## YOUR OBJECTIVE
Leave the pictures in the listing below aside and reproduce exactly the lines starting with the one with "Instruction: Show hidden" and going on through the one with "The image size", both ends included.

══ RECORD EXTRACTS ══

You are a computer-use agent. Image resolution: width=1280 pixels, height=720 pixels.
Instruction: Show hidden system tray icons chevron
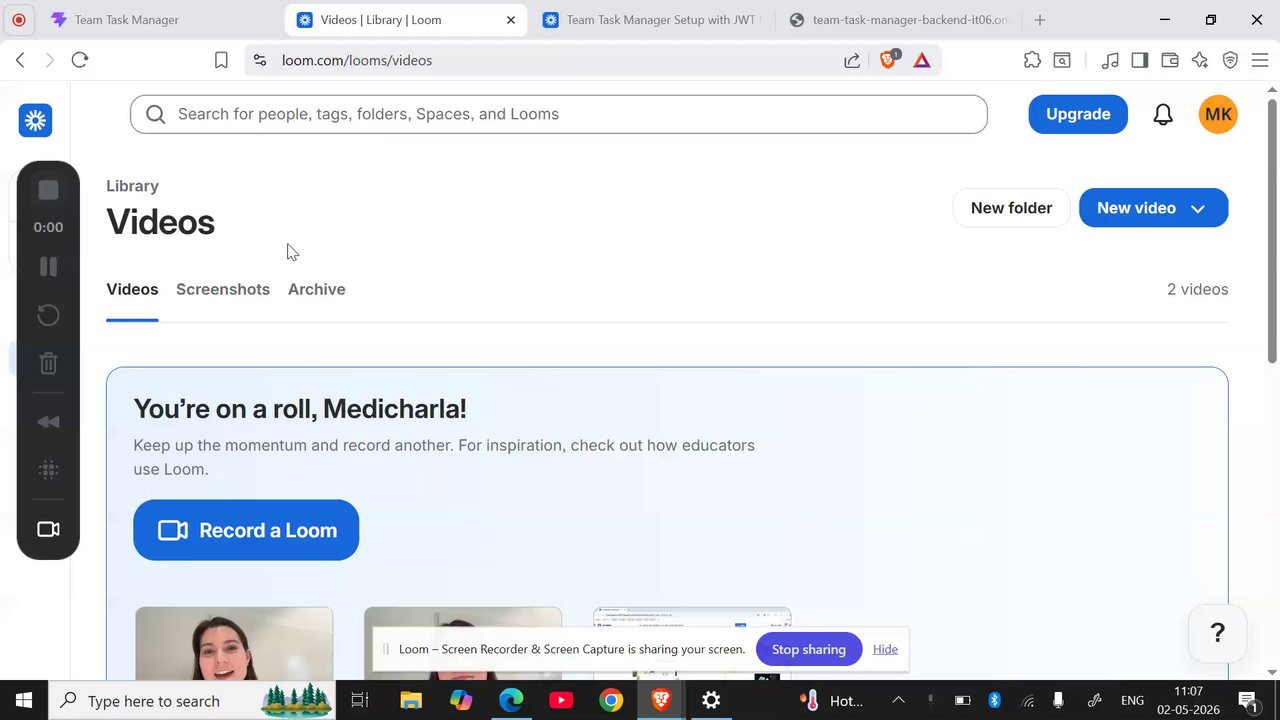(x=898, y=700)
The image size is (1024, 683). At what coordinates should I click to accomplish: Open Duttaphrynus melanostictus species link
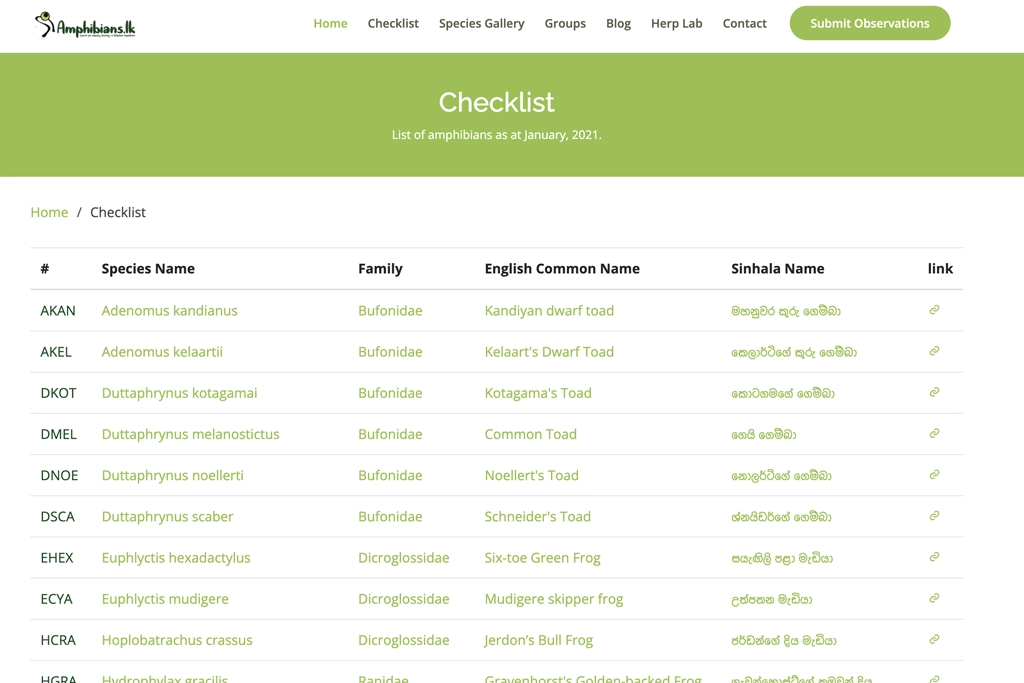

═══
══ RECORD EXTRACTS ══

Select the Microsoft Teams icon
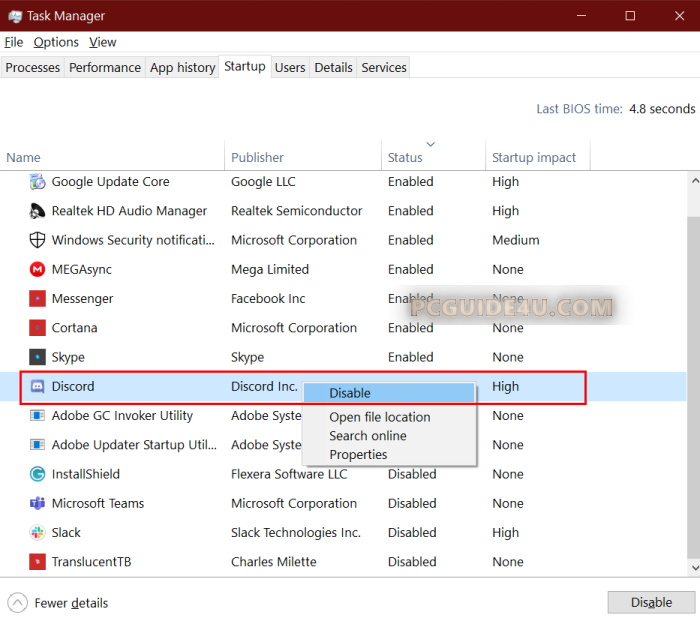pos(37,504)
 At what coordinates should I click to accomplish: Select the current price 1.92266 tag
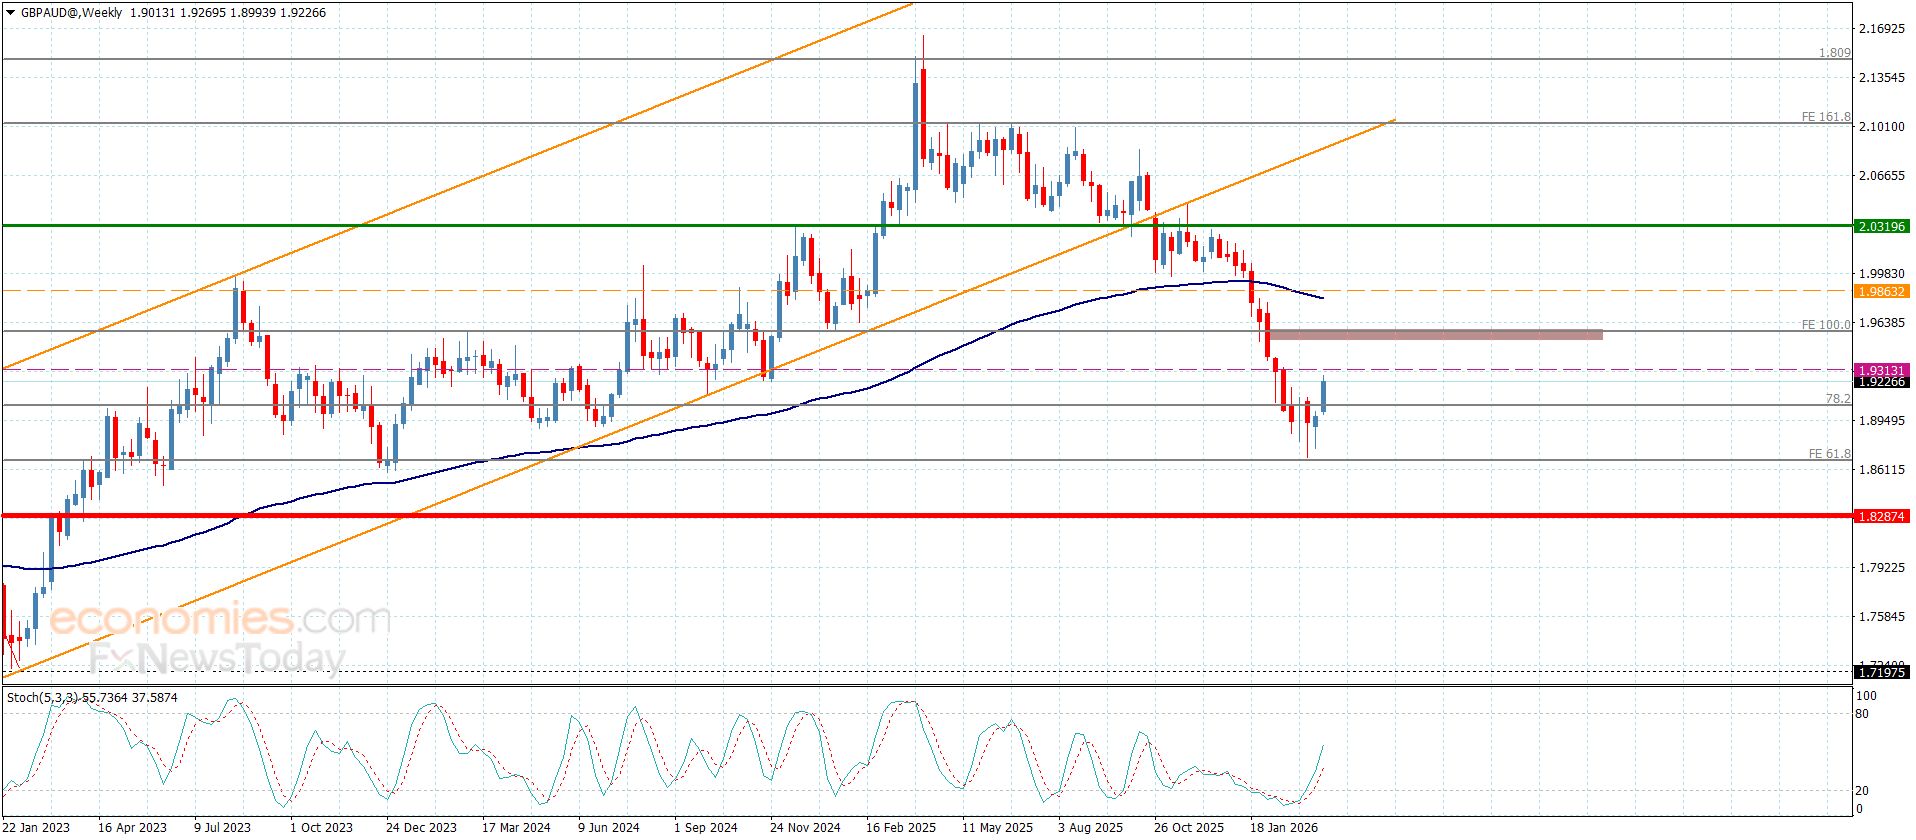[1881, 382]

═══

## SOLUTION FOR THIS PROBLEM
Instruction: Show hidden system tray icons chevron
(x=898, y=700)
The image size is (1024, 683). At what coordinates should I click to accomplish: Open Duttaphrynus melanostictus species link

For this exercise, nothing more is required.